Poor Things
When the body of pregnant Victoria Blessington is retrieved shortly after she dove off a bridge, Dr. Godwin Baxter (Willem Dafoe) seizes the opportunity to continue his experimental surgery, replacing the woman’s brain with her unborn infant’s and reanimating her body. And so Bella Baxter (Emma Stone) comes into the world in an adult body with everything to learn but she immediately shows empathy for the downtrodden, the world’s “Poor Things.”
Laura's Review: B+
The latest surreal provocation from director Yorgos Lanthimos ("Dogtooth," "The Lobster") is a darkly hilarious, sexually provocative, visually Gilliamesque tale of a liberal, feminist awakening in the Victorian era. The adaptation of Alasdair Gray's novel by Lanthimos' "The Favorite" screenwriter Tony McNamara lessens its political and social impact in favor of the prurient (and changes the main location from Glasgow to London), but its themes, especially as resting on the capable shoulders of its wholly committed star, still transmit in wild and giddy fashion.
Class aspects are introduced early with the character of Max McCandles (Ramy Youssef, TV's 'Ramy'), a man able to study medicine because of merit rather than the moneyed privilege of his associates. He has great admiration for Baxter, a man in a position of respect who is nonetheless regarded askance by his peers and his students due to his bizarre appearance and odor, the result, we learn gradually, of inhumane experiments conducted on him by his father, a man also held in high regard in the medical profession. The two become friends of a sort and when McCandles is invited to Godwin’s home, he meets Bella, Baxter’s housekeeper Mrs. Prim (Vicki Pepperdine, "My Cousin Rachel") trying to contain her childish excesses.
Bella, who is still trying to gain control of her limbs and learn proper sentence structure, has made remarkable progress with the man she affectionately and unironically calls ‘God,’ but social niceties lag, ‘Candles,’ as Bella calls him, horrified to find her furiously masturbating at the breakfast table. She’s also beginning to rebel about being kept indoors, so the two men accompany her on a visit to the park (in one of Godwin’s unique inventions, a steam powered carriage with a horse’s head mounted on its front).
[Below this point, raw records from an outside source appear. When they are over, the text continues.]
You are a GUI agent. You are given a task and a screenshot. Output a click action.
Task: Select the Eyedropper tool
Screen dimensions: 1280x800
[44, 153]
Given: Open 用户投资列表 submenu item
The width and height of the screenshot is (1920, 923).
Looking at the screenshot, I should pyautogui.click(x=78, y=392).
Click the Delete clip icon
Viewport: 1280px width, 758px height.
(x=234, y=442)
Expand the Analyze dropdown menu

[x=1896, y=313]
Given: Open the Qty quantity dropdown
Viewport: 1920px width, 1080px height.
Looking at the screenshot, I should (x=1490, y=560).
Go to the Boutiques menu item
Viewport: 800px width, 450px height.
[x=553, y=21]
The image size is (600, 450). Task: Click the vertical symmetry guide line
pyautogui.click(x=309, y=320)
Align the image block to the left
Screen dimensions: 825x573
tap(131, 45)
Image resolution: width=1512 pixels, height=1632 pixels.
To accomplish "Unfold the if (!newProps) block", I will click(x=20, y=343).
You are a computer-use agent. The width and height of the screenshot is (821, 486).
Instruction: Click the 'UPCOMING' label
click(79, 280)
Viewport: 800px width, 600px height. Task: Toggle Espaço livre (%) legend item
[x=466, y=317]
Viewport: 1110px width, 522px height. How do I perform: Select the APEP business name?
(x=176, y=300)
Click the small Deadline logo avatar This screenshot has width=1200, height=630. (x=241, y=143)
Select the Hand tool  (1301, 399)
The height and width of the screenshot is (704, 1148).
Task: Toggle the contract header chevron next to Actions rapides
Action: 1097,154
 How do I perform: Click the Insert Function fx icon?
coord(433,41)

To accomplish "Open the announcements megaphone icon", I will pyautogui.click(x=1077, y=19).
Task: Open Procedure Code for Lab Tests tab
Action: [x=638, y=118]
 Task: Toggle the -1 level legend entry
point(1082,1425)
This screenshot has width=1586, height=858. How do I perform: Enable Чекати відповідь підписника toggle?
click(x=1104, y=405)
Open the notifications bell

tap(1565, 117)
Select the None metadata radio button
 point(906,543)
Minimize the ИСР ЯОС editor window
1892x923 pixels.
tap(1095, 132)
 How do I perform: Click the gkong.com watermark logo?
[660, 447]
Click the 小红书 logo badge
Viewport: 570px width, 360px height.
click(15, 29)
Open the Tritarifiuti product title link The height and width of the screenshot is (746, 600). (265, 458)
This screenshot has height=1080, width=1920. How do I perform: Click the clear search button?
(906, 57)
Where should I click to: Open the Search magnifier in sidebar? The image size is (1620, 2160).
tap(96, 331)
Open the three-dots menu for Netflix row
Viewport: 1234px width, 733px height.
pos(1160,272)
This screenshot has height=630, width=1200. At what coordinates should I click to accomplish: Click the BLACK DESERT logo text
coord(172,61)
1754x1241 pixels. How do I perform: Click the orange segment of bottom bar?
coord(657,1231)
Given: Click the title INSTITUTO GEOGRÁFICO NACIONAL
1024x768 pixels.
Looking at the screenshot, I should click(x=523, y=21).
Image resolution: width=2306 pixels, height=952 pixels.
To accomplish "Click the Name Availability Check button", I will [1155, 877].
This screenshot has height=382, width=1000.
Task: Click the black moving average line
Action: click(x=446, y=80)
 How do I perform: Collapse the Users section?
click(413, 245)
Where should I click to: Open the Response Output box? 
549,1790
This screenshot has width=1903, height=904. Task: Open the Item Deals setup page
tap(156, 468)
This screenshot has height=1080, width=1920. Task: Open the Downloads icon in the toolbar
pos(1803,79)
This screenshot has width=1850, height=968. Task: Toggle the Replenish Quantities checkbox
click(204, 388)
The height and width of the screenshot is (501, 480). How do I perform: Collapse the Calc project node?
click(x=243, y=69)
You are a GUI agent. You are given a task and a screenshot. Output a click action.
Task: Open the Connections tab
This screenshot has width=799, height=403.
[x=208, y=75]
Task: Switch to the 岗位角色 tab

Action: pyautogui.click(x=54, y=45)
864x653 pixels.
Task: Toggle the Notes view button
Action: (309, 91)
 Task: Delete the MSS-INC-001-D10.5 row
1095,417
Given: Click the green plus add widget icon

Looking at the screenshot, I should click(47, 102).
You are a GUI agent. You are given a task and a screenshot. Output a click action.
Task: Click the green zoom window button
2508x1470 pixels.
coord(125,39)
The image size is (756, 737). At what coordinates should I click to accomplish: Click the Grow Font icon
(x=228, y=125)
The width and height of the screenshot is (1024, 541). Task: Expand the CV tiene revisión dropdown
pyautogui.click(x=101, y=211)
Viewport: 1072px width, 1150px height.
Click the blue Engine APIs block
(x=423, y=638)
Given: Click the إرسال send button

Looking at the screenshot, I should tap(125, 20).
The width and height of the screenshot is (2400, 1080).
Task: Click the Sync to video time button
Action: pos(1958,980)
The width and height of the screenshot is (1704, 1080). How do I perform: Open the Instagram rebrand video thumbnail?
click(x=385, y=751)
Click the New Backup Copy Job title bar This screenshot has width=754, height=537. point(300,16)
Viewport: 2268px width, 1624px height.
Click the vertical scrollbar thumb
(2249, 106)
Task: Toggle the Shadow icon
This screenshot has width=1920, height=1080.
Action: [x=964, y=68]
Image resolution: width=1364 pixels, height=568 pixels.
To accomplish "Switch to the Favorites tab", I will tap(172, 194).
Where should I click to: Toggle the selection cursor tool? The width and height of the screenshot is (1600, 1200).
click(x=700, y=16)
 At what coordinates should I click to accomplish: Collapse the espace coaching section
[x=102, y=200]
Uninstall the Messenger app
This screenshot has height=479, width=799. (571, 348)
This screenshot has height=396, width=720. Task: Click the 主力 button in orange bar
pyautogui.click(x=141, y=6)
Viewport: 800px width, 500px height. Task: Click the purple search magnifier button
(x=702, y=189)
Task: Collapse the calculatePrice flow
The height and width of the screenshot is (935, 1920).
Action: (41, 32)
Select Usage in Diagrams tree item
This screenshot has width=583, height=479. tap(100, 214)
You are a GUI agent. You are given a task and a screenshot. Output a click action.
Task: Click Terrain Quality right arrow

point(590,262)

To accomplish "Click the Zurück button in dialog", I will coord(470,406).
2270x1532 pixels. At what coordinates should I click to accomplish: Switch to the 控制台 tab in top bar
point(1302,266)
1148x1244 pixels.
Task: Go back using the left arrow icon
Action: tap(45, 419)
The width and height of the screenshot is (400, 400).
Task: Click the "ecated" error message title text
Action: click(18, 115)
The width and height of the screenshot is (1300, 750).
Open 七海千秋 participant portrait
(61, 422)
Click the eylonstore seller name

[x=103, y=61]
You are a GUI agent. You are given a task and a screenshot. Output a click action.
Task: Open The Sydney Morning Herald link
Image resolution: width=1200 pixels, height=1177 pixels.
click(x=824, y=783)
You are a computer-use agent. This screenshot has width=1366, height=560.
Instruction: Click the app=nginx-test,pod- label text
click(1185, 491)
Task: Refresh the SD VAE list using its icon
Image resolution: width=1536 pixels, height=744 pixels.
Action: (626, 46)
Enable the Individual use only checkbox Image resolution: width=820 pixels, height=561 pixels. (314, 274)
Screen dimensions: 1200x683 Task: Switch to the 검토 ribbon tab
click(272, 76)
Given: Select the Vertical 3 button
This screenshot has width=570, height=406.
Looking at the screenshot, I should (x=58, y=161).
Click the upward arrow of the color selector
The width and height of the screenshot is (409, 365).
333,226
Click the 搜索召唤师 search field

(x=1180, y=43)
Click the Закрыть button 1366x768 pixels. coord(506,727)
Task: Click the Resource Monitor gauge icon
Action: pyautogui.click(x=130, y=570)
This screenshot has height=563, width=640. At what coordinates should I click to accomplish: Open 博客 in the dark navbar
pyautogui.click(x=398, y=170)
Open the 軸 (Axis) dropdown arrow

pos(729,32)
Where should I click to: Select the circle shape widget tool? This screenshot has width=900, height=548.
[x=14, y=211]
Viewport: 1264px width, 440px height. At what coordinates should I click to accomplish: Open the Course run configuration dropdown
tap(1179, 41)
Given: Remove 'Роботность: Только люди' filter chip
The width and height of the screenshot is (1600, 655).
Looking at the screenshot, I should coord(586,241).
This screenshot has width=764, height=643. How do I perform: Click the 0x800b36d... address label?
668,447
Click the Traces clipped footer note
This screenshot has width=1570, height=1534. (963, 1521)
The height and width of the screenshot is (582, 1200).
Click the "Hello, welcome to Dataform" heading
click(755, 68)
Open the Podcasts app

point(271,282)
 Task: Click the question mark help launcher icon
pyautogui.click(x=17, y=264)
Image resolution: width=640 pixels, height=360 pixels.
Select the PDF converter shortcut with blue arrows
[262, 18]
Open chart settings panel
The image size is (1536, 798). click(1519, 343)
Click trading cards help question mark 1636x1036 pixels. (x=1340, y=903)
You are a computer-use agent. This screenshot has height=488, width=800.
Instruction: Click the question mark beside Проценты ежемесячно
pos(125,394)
She becomes betrothed to Max, but when unscrupulous lawyer Duncan Wedderburn (Mark Ruffalo, hilariously louche and debauched) wanders about Baxter’s home and comes across Bella in a wardrobe, the hedonist takes advantage of her naiveté, inviting her to join him on a trip to Lisbon.
Here is where production designers Shona Heath and "Paddington 2" art director James Price really ramp up the visuals, creating fanciful, day-glo versions of Lisbon, a cruise ship, Alexandria and Paris, and while we can accept most of these visions as the world filtered through a child’s eyes, some aspects, like the set-bound ship, make little sense and the horror Bella experiences in Alexandria is severely blunted by its remote, fanciful, design. Bella’s love of ‘furious jumping’ soon wears Wedderburn out just as his embrace of booze and gambling affects their finances. Ever practical, Bella tries to return Wedderburn to his home, but, failing that, earns money in Swiney’s (Kathryn Hunter, the three witches of Joel Coen's "The Tragedy of Macbeth") Parisian brothel with its fetishistic clientele, the tattooed madam herself not above a bite of flesh. Back home, Candles frets reading Bella’s postcards while Baxter embarks on a new project - Felicity (Margaret Qualley) – after informing Max of Bella’s beginnings, a flashback revealing her Frankenstein’s lab beginnings.
Bella’s bizarre world is further enhanced by Jerskin Fendrix's eccentric score which begins sounding like boinging and out of tune string plucking but evolves along with Bella. Similarly, costume designer Holly Waddington ("Lady Macbeth") infantilizes Bella in clothing which reflects her binary state, her dress gradually becoming more sophisticated as her brain catches up with her body. The Emma Stone who arrives back in London is very different from the one who departed, her speech, carriage and appearance that of a young woman, her difference most notable in her outspokenness. An Englishwoman in Europe who ‘mistook’ her for Victoria Blessington sets up the film’s last act, its most severe condemnation of a patriarchic society in the form of Alfie Blessington (Christopher Abbott). The film also features an amused Hanna Schygulla as fellow seafarer Martha Von Kurtzroc, a stiff Jerrod Carmichael in the curtailed role of Harry Astley and Suzy Bemba ("Drift") as Toinette, Bella’s brothel bestie. Choreographer Constanza Macras must also be noted for the film’s best scene, an uninhibited dance between Bella and Duncan in which he unsuccessfully attempts to control her like a marionette, giving the impression of an unhinged Gomez and Morticia.
Robin's Review: B
Searchlight Pictures opens "Poor Things" in select theaters on 12/8/23, expanding the following week.